Coreia do Norte lançou míssil que sobrevoou o Japão; Conselho de Segurança da ONU vai reunir de emergência

As tensões aumentam no sudeste asiático, com o lançamento de um míssil, hoje, pela Coreia do Norte, que sobrevoou a ilha mais a norte do arquipélago japonês (Hokkaido), acabando por se despenhar no Pacífico.

A acção criou grande desconforto no Japão, onde os habitantes foram aconselhados pelas autoridades a buscar abrigo em caves ou edifícios de concreto, e gerou uma reacção do presidente norte-americano Donald Trump, que considerou que a atitude norte-coreana revela desprezo pelos seus vizinhos.

Por seu turno, diz a BBC, a Coreia do Norte refere que o lançamento do míssil foi uma reacção às manobras que os EUA, Coreia do Sul e Japão estão a realizar na zona, movimentando dezenas de milhar de homens, e que são vistas como uma “preparação para invadir”.

O secretário-geral da ONU, António Guterres, condenou o lançamento do míssil, salientando que prejudicava a paz e a estabilidade na Ásia, e o Conselho de Segurança das Nações Unidas convocou uma reunião de emergência.

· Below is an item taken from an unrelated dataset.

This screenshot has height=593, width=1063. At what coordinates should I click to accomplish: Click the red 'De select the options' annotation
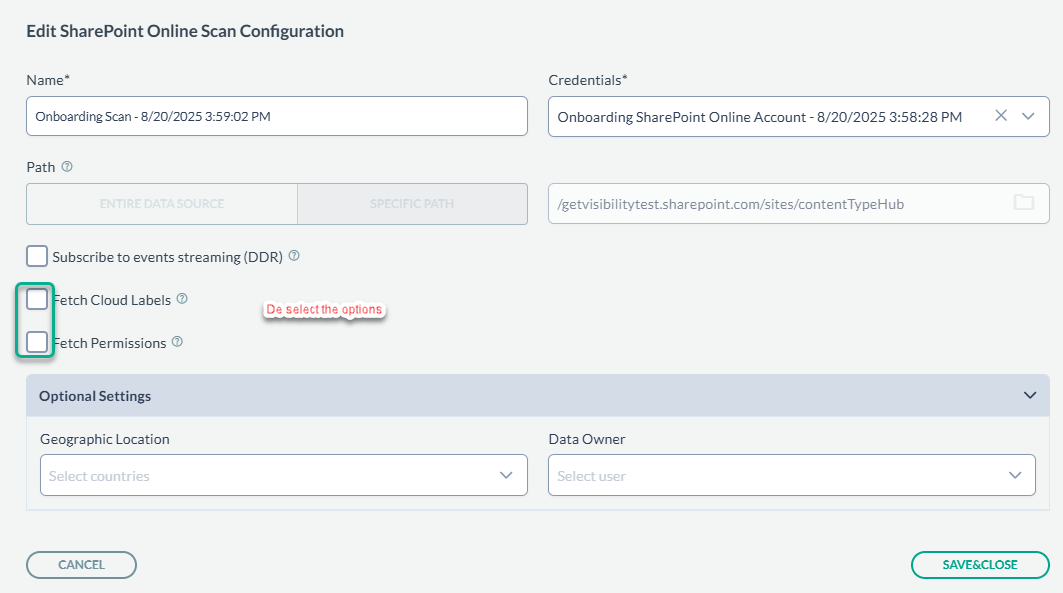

A gravidade da situação suscitou também reacções por parte da União Europeia e dos chefes de Estado e governo de múltiplos países.

Quanto à China, considerou que os EUA e a Coreia do Sul também têm culpas no cartório no escalar da tensão na região.

O presidente Trump considerou a propósito deste acto que “todas as opções estão sobre a mesa”, numa nova versão mais suave mas não muito tranquilizadora da retórica belicista com que considerou, há tempos, lançar “fogo e fúria” sobre a Coreia do Norte, caso esta prosseguisse os seus actos provocatórios.

Os cidadãos japoneses temem as consequências deste escalar de tensões e tentam não pensar num possível bombardeamento com mísseis norte-coreanos.